Second, most doctors come from doctor families. They've already transversed the path once, and their kids can reuse the knowledge and connections.
So yea, my father is MD and he can easily support 16 years of MD education for me. If you don't have a family with similar resources, obviously either you can take debt which comes with enourmose stress/worries which decrease your chance to complete or not compete at all!
Individualistic people aren't going to find it easier to compete with community backed people.
> people going into 200k debt to become doctor's are mostly over paying
That's probably average combining undergrad and medical school. I go to one of the cheapest medical schools in the country, and it's > $240k in loans alone, let alone interest (plus the $130k from undergrad for me)

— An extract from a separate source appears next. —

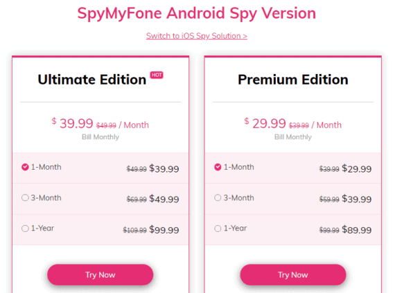Viewport: 395px width, 293px height.
Task: Click the Premium 1-Year label text
Action: tap(236, 229)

'Eh, not really [1]. Most will wind up in the upper $100k region (most being in some form of primary care). Not after a handful of years, but 4+ yrs college, 4+ yrs medical school, then bare minimum 3 year residency (with most 4+), with each step an order of magnitude more difficult.
> most doctors are sons and daughters of rich folks
Many are, but since we're in the anecdata game, none of my friends were.
Not going to lose sleep over it, upper $100's is plenty to compensate for high debt in the long run. But to pretend its not extremely stressful for most is to be misinformed.
Lastly: > 5 years of service in a shortage area
After spending the last 2 years in a qualifying region (though not for that purpose); topping off 12 yrs of post-high school with another 5 living somewhere you'd rather not be (to be polite) is no small feat. Thats 35 yrs old before you get a shot at living and working somewhere reasonable.